Count the lines in the entries below that contain the word "cell". Reply with the number alone.

§ Extracted information:
---

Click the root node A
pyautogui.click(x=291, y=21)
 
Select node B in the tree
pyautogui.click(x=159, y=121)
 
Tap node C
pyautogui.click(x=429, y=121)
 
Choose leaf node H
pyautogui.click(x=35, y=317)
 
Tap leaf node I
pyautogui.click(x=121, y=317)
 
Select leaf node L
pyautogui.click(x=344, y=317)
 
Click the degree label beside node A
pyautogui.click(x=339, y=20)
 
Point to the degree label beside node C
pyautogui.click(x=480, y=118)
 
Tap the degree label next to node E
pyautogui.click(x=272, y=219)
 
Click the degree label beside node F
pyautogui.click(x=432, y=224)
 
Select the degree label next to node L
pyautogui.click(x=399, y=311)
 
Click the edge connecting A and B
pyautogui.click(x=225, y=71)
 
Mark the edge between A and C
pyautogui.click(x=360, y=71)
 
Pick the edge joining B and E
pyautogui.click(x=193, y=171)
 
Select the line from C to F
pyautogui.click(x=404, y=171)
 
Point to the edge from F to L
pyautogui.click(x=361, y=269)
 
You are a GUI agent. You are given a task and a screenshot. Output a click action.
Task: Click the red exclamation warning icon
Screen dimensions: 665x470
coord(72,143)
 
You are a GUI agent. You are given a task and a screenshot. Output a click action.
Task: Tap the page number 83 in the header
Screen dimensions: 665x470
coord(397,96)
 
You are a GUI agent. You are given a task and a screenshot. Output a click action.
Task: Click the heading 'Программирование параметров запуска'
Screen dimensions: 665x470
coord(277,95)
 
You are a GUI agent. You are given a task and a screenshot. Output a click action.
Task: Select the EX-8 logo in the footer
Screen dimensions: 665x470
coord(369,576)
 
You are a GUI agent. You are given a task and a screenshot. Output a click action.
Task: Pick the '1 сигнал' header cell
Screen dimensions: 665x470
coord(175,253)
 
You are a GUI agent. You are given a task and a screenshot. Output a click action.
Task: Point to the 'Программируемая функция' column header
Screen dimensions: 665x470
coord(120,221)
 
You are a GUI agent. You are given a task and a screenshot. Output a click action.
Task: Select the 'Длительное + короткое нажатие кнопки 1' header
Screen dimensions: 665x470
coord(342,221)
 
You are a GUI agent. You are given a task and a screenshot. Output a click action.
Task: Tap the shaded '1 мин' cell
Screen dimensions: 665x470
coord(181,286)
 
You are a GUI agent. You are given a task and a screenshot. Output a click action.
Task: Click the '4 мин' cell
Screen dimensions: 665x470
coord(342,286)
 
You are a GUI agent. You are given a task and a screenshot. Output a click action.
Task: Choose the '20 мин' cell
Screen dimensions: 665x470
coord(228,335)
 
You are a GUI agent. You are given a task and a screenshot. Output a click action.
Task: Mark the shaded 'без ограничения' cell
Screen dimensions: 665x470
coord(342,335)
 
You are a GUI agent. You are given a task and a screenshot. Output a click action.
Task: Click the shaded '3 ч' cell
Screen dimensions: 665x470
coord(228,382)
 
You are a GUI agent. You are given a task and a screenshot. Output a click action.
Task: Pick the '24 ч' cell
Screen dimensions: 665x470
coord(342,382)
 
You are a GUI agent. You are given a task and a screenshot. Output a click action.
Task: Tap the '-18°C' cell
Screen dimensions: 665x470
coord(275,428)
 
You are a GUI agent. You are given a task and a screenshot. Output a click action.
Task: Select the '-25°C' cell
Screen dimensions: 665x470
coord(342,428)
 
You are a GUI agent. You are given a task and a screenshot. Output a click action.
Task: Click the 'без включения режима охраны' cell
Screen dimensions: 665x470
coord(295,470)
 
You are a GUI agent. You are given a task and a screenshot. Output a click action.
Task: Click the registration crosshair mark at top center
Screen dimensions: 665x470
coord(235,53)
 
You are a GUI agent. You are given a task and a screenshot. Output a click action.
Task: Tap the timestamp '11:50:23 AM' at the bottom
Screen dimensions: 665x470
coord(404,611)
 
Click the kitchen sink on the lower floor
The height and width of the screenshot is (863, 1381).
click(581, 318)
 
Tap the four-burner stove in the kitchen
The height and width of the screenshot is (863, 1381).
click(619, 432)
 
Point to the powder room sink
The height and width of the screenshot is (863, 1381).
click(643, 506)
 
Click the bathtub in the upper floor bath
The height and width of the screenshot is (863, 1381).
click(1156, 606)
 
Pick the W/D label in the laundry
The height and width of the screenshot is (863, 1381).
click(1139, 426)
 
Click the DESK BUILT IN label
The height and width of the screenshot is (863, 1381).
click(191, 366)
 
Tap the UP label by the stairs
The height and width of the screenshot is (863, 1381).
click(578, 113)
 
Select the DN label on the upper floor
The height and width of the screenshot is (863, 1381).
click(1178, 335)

---

§ Written response:
10